[[ Selected extract, beginning ]]

Perhaps some level of optimisation is available through the use of service worker, but it's unlikely that the initial load will be as fast in this context as there is additional overhead associated with establishing a SW and a SW only interacts with the network layer so AOT compilation optimisations will be unavailable.

2) Tooling

One of the areas of promise for WASM driven web applications was being able to exclusively use the tooling of the language you're consuming. The reliance on JavaScript for WASM modules inherently relies on the wild world of JavaScript tooling.

Personally, I have many esoteric use cases that require access to DOM APIs but no access to GUI (third party scripts sandboxed within an iframe for consumption). These use cases _must_ be optimised for initial page load. I have experimented with using Rust for my use case and, while it is faster during runtime, the initial load is slower.

3) Extras I'd like to see

I would love it if I could embed html (as a sort of manifest) within the wasm module such that the browser could use wasm as an entry point - removing the need to load html first, then wasm. As good as http2 multiplexing is, for whatever reason, loading html +1 file is slower than loading html with the application embedded within the file.

[[ Selected extract, end ]]
[[ Record excerpts, beginning ]]

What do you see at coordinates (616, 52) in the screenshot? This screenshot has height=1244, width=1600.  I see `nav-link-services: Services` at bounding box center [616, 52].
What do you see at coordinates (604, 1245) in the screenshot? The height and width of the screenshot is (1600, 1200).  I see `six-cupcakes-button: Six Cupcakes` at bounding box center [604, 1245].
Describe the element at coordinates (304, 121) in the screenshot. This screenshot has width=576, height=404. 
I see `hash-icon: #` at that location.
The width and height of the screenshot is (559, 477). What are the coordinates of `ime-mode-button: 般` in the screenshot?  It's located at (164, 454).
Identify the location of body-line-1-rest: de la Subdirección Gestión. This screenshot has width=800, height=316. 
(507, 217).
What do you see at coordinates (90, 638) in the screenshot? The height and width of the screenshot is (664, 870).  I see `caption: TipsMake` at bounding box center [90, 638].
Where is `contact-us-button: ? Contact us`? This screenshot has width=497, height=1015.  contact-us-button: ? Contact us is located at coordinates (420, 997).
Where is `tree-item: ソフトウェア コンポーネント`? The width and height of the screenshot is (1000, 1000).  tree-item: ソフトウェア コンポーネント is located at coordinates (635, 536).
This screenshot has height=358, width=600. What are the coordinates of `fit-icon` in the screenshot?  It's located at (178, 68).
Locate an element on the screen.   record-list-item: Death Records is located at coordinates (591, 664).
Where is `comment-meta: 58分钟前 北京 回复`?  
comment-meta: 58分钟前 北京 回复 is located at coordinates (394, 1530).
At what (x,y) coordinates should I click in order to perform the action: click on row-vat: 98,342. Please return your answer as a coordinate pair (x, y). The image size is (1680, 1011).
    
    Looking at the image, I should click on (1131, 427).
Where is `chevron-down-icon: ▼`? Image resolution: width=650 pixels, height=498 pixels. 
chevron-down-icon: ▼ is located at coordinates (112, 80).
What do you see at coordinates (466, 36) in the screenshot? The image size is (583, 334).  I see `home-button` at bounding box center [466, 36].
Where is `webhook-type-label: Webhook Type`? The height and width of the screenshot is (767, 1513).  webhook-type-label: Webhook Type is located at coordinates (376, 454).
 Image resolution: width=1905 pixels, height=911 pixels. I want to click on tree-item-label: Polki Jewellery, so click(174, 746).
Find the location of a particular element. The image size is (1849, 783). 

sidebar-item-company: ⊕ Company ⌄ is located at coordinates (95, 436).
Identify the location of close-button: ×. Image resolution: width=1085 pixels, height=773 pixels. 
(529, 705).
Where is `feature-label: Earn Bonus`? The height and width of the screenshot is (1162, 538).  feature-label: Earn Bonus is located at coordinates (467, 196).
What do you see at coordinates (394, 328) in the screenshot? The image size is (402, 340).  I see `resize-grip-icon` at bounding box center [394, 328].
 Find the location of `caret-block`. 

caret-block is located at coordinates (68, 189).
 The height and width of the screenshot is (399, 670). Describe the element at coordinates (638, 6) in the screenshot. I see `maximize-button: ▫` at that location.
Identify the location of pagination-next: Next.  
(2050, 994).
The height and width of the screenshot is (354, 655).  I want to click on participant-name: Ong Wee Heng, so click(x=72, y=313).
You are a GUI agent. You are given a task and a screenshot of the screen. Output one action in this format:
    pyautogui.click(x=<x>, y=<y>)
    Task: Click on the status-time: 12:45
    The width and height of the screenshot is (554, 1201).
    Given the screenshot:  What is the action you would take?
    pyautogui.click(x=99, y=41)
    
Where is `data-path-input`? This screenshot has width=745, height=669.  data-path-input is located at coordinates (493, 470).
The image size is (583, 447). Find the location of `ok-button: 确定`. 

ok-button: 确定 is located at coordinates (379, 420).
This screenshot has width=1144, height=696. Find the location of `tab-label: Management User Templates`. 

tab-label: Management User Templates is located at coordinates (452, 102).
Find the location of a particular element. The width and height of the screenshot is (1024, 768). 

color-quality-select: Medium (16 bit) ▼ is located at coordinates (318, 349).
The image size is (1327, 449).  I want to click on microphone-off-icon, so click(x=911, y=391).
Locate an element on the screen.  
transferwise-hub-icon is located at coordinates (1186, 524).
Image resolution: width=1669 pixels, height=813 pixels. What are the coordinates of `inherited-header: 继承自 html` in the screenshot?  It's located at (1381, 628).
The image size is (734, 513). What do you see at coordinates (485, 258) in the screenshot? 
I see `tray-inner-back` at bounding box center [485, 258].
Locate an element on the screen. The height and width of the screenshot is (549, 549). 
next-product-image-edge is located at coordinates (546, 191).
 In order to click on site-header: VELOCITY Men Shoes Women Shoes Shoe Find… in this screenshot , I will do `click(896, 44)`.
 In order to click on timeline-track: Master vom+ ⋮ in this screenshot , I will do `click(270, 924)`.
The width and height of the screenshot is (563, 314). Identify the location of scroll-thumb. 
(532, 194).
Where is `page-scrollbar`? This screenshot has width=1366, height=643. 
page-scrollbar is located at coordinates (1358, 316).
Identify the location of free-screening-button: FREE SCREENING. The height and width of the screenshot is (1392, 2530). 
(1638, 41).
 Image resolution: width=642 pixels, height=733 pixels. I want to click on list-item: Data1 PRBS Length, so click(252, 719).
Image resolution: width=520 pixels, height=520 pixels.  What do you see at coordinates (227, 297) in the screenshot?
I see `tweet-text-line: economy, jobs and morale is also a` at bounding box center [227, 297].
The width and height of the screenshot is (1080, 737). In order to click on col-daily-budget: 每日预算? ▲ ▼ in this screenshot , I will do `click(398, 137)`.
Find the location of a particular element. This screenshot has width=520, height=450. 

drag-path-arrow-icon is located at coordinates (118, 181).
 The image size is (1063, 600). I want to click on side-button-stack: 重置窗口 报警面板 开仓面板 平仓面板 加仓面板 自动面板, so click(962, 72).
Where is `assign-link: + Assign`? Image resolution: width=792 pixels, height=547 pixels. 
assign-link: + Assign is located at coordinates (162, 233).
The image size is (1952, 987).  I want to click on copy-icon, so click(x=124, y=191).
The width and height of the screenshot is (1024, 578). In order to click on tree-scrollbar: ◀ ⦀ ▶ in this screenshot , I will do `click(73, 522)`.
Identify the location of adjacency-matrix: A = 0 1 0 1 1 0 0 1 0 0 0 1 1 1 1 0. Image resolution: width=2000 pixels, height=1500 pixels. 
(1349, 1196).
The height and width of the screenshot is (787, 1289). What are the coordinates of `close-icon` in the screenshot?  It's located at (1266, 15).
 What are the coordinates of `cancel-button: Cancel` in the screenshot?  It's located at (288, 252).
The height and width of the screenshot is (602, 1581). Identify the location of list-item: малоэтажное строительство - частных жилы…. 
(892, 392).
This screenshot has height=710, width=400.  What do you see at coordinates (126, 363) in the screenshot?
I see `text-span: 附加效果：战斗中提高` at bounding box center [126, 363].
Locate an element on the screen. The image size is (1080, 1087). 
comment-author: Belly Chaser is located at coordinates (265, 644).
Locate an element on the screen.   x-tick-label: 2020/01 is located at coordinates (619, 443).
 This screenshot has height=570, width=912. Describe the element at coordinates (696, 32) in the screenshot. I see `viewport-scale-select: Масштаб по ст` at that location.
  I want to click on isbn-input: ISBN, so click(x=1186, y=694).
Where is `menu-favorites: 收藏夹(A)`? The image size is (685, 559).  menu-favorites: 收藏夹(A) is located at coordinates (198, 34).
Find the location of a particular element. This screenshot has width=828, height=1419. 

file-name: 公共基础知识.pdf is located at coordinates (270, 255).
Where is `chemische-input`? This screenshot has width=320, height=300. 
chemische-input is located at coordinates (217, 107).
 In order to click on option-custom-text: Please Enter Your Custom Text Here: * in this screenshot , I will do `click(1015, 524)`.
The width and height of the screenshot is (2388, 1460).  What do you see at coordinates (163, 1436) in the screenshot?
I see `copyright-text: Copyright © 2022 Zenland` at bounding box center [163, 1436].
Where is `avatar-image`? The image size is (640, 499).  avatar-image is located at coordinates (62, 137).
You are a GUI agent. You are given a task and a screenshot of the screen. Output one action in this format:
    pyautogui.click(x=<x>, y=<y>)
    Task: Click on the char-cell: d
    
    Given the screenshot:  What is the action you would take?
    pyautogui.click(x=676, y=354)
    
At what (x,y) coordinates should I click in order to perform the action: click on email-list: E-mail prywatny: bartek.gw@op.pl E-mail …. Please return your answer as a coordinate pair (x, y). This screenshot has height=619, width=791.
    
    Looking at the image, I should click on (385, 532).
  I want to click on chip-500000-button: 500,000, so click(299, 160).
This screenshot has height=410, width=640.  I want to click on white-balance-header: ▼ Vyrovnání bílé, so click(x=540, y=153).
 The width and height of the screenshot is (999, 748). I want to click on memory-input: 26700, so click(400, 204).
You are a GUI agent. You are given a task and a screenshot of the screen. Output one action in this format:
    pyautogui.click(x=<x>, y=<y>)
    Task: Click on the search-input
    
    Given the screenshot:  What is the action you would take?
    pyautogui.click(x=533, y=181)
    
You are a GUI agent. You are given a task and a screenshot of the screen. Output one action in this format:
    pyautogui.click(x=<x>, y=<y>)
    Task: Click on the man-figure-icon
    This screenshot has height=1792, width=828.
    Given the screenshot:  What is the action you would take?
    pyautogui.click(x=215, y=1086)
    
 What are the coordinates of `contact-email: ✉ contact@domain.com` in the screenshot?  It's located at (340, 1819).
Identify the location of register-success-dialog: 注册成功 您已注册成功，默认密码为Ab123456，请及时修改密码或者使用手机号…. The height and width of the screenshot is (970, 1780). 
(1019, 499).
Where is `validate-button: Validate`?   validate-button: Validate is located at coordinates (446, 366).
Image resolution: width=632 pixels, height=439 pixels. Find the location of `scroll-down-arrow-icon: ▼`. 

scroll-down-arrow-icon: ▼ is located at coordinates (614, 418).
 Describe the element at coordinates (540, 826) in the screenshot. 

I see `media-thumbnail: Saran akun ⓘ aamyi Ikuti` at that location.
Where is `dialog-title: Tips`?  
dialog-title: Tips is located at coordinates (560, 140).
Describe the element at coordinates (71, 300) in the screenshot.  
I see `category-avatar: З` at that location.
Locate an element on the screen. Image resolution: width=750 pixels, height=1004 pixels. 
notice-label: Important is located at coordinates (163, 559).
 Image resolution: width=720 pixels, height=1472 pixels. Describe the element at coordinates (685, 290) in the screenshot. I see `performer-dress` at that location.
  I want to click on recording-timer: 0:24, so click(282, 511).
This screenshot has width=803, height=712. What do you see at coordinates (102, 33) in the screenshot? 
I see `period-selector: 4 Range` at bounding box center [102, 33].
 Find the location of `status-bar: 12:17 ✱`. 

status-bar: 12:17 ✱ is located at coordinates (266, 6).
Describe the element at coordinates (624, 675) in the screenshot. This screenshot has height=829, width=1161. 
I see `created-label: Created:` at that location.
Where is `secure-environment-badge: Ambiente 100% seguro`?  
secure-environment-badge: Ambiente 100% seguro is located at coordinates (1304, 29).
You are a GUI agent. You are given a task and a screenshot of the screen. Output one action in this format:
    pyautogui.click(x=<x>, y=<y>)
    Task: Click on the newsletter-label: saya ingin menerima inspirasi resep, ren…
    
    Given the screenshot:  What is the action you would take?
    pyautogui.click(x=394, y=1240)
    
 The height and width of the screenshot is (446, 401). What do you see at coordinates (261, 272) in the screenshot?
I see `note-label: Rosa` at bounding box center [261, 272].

[[ Record excerpts, end ]]

◆ How to complete this task
According to the WebAssembly post, with which layer does a service worker interact? The items were drawn from a separate source unrelated to the text.

◆ Solution
A service worker interacts only with the network layer.